**Given text:**
******************************

I have this amazing friend. Every day she takes her amazing brain & her beautiful hands that save lives, into work with her. I love her she is wonderful. You know who you are, you lurk here on occasions, when you have time. Now time is the point I am making. This truly fabulous woman works a 60+ hour week she barely has time for anything.
Anyway. My perfect friend has this weird flaw. Its her THING with Eastenders. She whines about the acting, moans about the scipts harps on all the time about it. Yet 2 hours of her busy busy week are taken up watching it. WHY????????
Why does she do that. Bother wasting her precious time, on something she clearly hates.
I love you Hun, you know it drives me crazy.

Edited for a ps.

PS. Sorry to use you to make a point. Now get back to work you gorgeous person.
PPS. We can call it quits now Hun for the food poisoning episode.

******************************

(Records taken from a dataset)
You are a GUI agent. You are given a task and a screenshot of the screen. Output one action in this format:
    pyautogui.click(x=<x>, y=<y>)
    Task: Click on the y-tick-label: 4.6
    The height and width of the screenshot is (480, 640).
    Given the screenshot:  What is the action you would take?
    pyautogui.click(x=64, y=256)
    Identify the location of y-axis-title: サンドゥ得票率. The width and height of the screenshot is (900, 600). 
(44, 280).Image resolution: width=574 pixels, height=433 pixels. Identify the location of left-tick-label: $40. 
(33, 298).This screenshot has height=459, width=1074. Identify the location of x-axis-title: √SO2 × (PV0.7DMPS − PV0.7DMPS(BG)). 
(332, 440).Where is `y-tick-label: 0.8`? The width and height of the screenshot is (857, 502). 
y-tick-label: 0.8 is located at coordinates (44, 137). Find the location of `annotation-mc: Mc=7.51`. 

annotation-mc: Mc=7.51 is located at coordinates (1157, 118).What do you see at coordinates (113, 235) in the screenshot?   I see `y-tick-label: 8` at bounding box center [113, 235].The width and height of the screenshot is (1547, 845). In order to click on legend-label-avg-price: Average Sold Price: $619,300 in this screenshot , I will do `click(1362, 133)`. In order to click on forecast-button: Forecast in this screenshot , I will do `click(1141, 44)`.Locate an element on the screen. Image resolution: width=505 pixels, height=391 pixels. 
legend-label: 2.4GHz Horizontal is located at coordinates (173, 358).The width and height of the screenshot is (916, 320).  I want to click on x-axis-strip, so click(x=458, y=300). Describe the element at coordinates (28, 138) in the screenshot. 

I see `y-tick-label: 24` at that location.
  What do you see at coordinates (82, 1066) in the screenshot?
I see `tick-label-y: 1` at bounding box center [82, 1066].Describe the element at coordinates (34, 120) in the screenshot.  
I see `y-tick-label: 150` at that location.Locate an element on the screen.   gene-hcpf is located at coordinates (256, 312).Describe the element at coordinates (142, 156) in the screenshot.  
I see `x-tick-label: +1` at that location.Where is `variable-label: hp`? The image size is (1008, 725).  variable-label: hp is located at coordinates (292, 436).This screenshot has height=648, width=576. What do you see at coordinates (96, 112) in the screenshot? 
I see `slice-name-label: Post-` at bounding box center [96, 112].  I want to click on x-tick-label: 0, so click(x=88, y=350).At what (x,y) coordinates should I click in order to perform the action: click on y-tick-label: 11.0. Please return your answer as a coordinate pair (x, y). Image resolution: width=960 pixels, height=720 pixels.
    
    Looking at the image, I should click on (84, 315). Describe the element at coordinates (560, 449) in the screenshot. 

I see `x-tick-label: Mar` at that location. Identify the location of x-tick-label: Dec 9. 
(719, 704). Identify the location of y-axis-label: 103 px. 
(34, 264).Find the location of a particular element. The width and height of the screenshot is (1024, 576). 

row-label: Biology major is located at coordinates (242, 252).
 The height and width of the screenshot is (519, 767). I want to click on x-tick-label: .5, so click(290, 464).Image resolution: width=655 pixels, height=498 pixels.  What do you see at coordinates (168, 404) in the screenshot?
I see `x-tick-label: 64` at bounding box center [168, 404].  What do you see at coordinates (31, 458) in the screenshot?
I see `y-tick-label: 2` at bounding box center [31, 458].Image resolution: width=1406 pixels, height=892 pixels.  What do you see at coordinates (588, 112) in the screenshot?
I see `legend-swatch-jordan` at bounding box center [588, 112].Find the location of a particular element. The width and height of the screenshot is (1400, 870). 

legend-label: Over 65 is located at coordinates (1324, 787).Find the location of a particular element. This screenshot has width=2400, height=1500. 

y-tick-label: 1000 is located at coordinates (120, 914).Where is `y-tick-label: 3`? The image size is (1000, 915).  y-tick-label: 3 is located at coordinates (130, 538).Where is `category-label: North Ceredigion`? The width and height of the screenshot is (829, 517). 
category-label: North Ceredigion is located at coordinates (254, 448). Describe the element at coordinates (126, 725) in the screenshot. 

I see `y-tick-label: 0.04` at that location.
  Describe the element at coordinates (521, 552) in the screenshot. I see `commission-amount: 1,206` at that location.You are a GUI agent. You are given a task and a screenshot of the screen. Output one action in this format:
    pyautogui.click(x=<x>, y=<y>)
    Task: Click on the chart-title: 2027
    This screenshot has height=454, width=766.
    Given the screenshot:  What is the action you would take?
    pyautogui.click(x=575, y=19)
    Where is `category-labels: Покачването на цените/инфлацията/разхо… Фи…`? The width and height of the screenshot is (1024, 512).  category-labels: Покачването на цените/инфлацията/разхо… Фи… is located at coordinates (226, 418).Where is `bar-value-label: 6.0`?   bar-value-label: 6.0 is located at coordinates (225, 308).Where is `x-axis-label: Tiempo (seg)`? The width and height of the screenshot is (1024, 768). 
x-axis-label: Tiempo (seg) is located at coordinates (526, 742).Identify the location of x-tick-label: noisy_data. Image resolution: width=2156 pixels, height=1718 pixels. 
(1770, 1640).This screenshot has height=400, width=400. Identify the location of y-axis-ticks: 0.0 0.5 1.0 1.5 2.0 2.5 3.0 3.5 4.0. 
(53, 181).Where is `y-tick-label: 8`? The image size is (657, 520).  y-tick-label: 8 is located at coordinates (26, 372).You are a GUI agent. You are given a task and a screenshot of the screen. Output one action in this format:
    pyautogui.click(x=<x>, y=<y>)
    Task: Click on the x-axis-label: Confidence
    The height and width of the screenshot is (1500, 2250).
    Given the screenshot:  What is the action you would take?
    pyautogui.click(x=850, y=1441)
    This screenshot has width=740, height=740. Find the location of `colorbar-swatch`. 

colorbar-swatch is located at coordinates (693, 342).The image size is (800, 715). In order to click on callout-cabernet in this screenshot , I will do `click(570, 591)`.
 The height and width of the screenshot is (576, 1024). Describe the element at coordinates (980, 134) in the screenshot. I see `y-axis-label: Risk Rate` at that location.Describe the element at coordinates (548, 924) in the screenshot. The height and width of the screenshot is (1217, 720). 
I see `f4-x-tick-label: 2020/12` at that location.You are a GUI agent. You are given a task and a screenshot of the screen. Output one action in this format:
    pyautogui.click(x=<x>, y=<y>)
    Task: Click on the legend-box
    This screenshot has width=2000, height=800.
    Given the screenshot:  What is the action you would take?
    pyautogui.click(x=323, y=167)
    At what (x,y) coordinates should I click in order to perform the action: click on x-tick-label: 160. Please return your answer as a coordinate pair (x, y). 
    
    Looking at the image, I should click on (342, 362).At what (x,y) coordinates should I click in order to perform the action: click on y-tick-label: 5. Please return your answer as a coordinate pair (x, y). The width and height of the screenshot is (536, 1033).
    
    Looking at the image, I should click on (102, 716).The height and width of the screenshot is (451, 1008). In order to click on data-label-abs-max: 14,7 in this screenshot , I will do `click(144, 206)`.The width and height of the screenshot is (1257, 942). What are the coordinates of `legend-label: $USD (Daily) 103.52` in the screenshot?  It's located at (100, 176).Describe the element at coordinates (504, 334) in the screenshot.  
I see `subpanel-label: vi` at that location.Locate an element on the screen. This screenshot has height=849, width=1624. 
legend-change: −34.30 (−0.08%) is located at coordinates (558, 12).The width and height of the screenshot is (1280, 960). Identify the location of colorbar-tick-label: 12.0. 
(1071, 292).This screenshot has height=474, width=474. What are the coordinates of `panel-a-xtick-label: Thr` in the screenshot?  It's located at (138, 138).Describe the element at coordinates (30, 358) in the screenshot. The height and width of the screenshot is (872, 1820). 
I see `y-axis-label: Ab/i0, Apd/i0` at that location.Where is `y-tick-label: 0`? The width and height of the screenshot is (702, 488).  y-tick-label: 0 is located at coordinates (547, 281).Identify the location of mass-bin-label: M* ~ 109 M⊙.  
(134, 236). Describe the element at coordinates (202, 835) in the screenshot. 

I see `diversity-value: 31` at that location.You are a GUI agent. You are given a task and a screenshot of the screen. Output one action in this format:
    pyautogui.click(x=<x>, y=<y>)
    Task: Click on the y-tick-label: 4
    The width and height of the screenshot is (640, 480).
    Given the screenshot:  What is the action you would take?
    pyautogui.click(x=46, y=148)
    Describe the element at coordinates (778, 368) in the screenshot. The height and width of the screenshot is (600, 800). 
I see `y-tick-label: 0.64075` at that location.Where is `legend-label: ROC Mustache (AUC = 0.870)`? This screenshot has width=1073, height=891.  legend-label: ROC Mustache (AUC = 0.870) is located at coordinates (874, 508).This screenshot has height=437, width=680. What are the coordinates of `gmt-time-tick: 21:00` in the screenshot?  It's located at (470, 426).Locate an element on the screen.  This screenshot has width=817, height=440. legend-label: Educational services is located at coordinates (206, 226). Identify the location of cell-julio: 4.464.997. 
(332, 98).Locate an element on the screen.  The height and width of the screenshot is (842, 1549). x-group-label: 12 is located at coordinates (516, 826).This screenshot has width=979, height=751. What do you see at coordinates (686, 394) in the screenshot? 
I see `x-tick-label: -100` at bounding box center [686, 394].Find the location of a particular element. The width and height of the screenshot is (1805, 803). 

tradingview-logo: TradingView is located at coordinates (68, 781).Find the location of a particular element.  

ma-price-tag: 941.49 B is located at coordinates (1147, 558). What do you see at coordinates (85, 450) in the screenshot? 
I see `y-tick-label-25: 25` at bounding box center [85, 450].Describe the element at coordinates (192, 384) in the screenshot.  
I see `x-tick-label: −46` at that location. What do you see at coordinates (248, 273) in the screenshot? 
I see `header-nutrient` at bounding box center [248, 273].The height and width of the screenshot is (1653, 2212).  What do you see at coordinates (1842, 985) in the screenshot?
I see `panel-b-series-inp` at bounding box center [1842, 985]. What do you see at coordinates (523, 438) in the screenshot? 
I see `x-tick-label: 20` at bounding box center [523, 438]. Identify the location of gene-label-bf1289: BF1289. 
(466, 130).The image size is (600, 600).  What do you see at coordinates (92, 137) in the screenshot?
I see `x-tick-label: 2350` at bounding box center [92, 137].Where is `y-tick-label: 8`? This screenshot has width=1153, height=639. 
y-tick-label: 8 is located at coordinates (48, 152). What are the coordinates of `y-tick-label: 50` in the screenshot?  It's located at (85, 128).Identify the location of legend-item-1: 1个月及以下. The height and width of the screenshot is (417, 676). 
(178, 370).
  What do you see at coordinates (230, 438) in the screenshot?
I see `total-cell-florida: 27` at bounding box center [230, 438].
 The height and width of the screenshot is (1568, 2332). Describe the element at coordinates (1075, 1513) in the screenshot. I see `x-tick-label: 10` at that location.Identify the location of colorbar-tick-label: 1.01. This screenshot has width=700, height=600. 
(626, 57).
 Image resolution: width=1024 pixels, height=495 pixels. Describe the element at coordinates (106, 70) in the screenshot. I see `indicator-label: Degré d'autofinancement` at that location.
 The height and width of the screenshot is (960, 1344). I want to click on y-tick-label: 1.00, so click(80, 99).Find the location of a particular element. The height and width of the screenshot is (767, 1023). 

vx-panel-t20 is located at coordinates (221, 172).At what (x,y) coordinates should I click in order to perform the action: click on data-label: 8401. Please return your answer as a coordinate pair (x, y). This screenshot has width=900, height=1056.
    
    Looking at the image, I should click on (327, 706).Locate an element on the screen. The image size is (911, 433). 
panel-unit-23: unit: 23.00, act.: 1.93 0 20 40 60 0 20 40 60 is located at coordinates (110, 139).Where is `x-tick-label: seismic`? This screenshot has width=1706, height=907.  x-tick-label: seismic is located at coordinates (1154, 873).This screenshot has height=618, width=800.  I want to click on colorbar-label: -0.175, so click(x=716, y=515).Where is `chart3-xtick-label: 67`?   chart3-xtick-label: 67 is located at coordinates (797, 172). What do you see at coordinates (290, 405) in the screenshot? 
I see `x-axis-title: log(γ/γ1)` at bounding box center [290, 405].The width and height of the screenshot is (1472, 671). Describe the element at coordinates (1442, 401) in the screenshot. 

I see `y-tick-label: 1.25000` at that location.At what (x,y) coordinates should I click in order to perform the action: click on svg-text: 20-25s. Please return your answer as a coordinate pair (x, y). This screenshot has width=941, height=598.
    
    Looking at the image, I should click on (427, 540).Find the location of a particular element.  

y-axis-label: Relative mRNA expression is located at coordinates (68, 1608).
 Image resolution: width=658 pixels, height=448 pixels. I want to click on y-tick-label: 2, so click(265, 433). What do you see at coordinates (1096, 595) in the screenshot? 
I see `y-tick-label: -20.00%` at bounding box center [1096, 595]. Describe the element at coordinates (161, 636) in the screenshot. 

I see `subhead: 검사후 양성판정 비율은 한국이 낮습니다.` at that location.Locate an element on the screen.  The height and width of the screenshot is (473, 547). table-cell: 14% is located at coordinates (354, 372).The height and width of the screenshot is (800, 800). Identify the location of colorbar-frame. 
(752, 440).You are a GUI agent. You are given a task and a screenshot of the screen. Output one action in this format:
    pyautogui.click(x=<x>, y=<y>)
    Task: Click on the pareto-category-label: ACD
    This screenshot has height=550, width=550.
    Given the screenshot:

******************************

**Using the information:**
(1) According to the post about the friend and Eastenders, how many hours of her week go to watching the show?
(2) Restate everything from "I have this" down to "drives me crazy." in the post about the friend, renaming "Eastenders" as "Coronation Street".

**Answers by item number:**
(1) 2 hours.

(2)
I have this amazing friend. Every day she takes her amazing brain & her beautiful hands that save lives, into work with her. I love her she is wonderful. You know who you are, you lurk here on occasions, when you have time. Now time is the point I am making. This truly fabulous woman works a 60+ hour week she barely has time for anything.
Anyway. My perfect friend has this weird flaw. Its her THING with Coronation Street. She whines about the acting, moans about the scipts harps on all the time about it. Yet 2 hours of her busy busy week are taken up watching it. WHY????????
Why does she do that. Bother wasting her precious time, on something she clearly hates.
I love you Hun, you know it drives me crazy.